ASSIGNMENT: Look for the line with "Task: Click the" in the data below, then reproduce word for word that line and every line after it. Leave out all pictures and add nothing.

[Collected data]
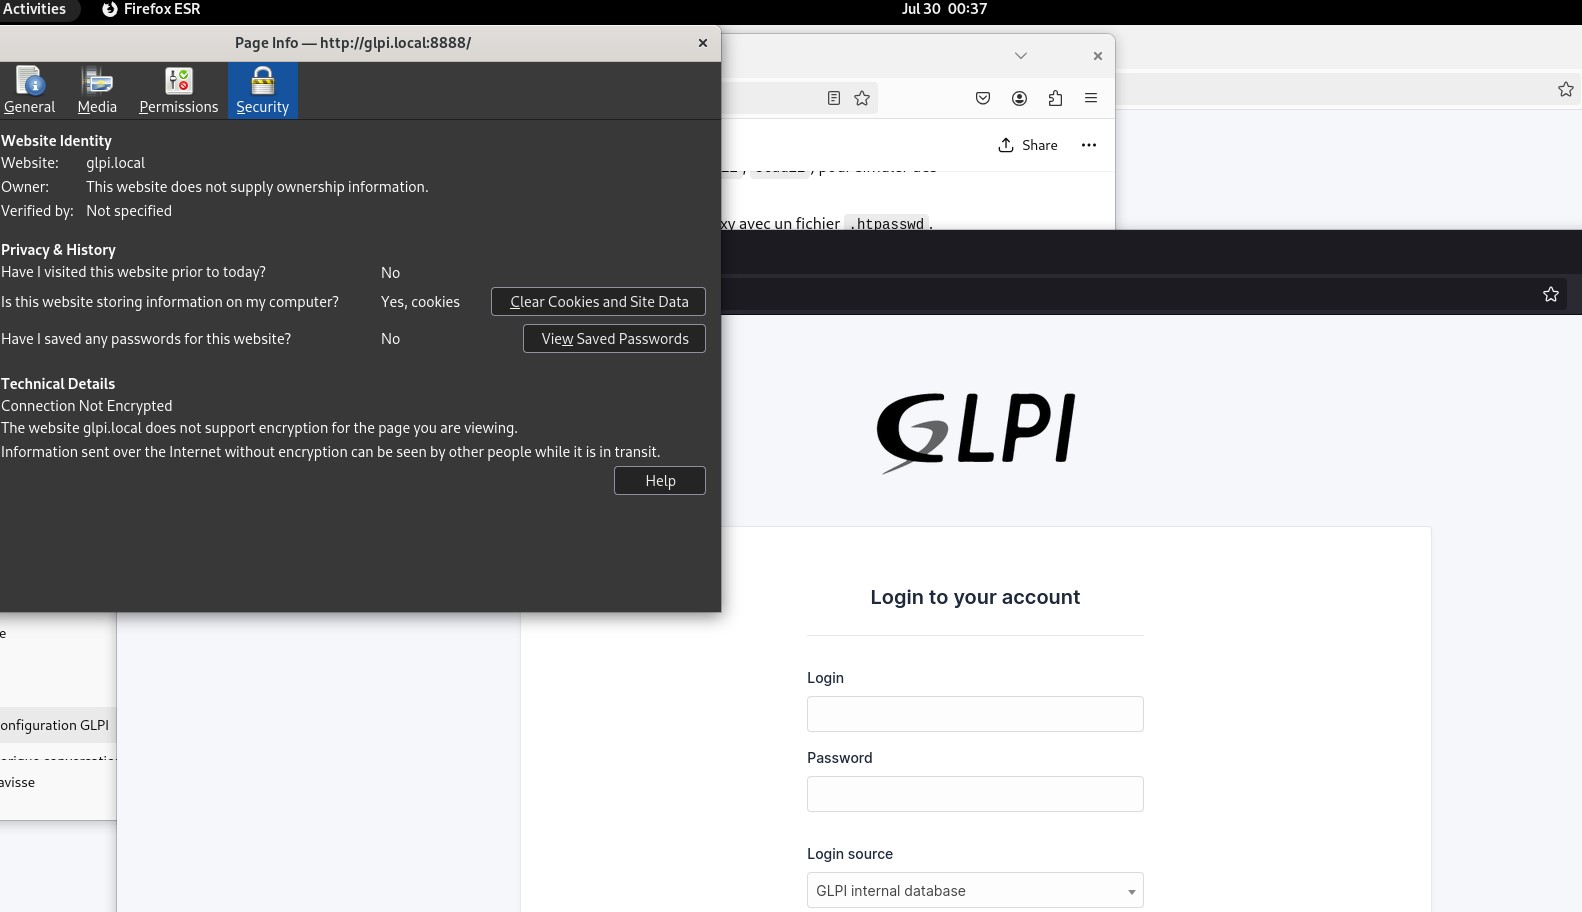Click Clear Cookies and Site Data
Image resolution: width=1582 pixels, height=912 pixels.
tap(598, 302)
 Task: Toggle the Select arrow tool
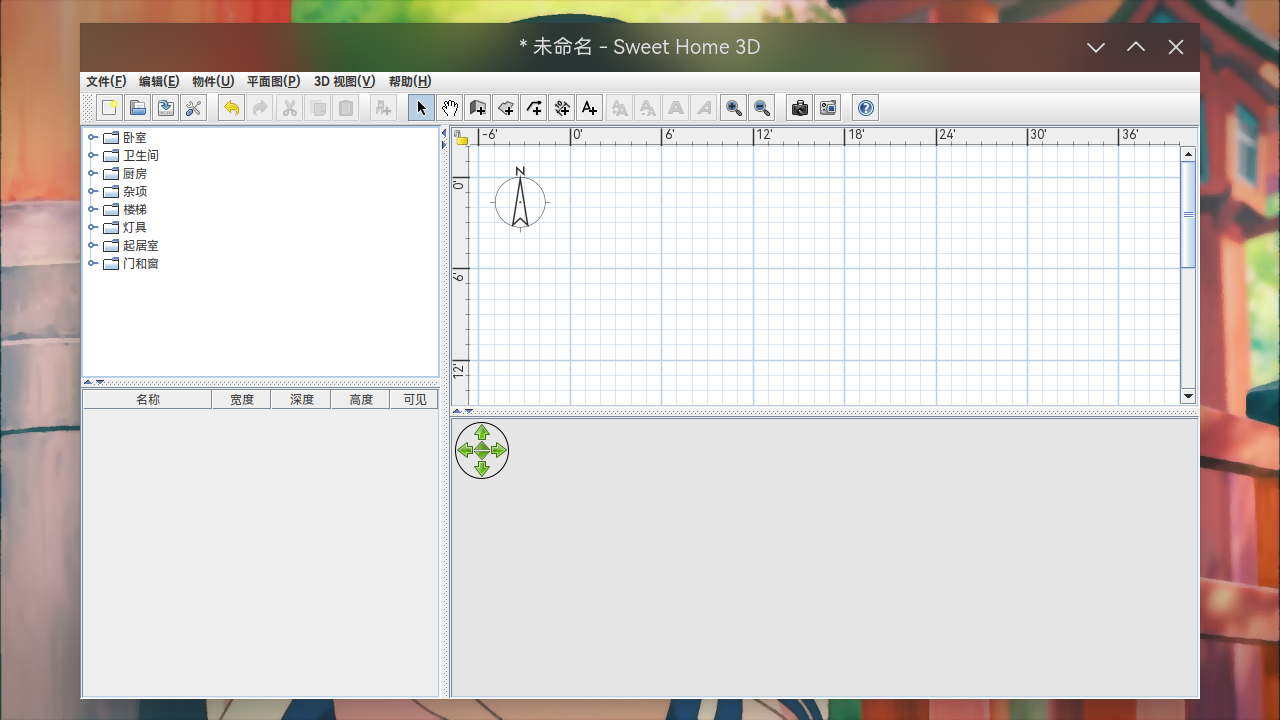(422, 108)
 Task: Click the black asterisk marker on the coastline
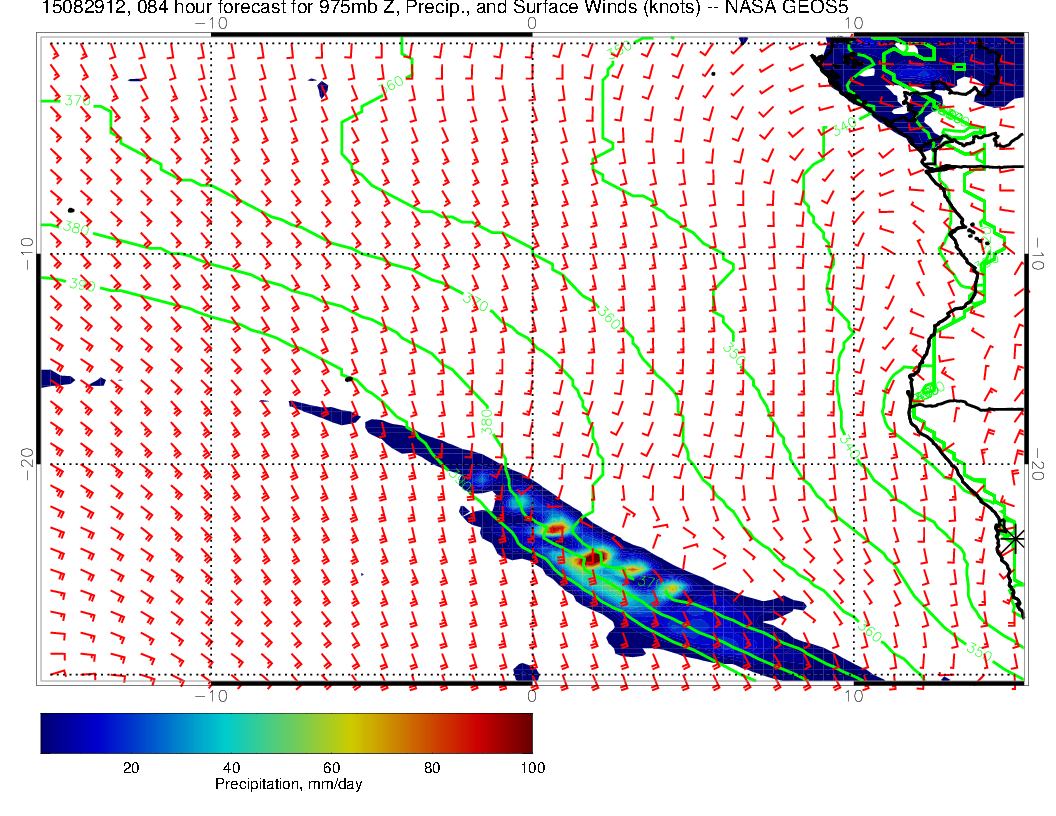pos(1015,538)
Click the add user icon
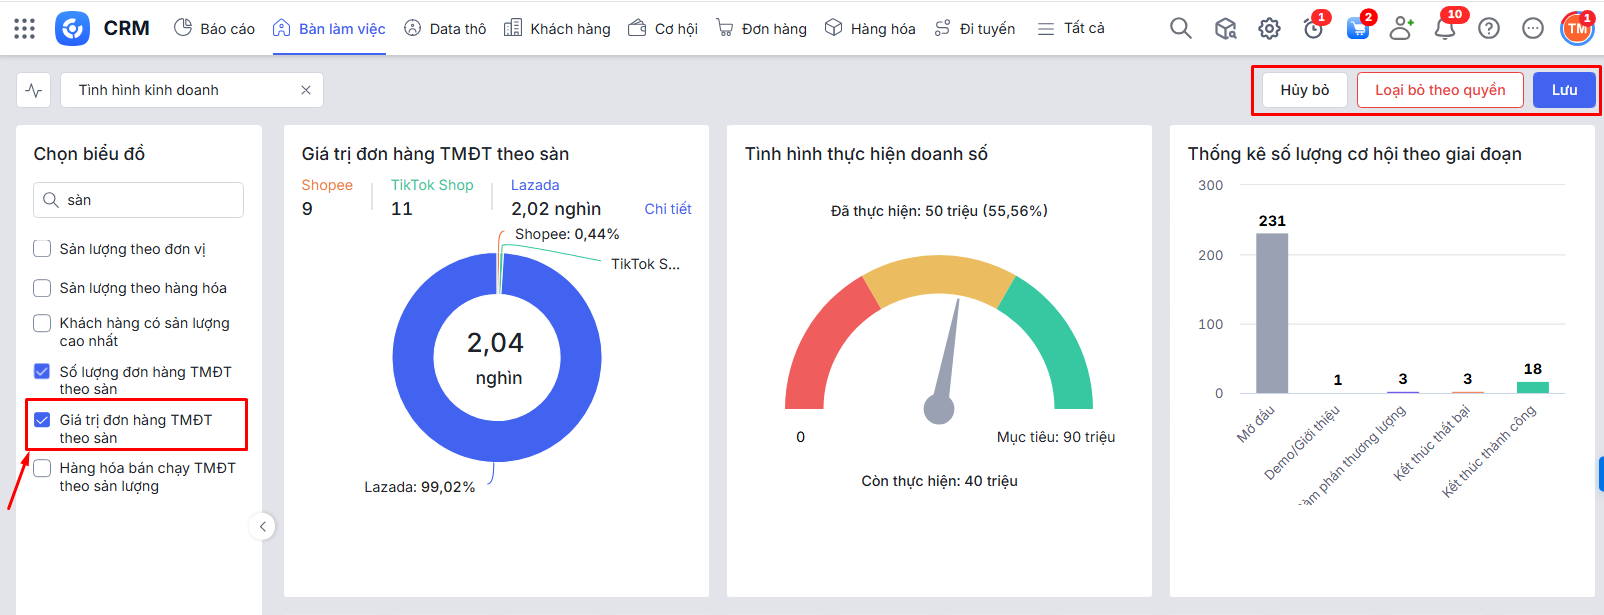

ANSWER TO THIS TASK:
 Task: Click the black asterisk marker on the coastline
pos(1015,538)
Click the add user icon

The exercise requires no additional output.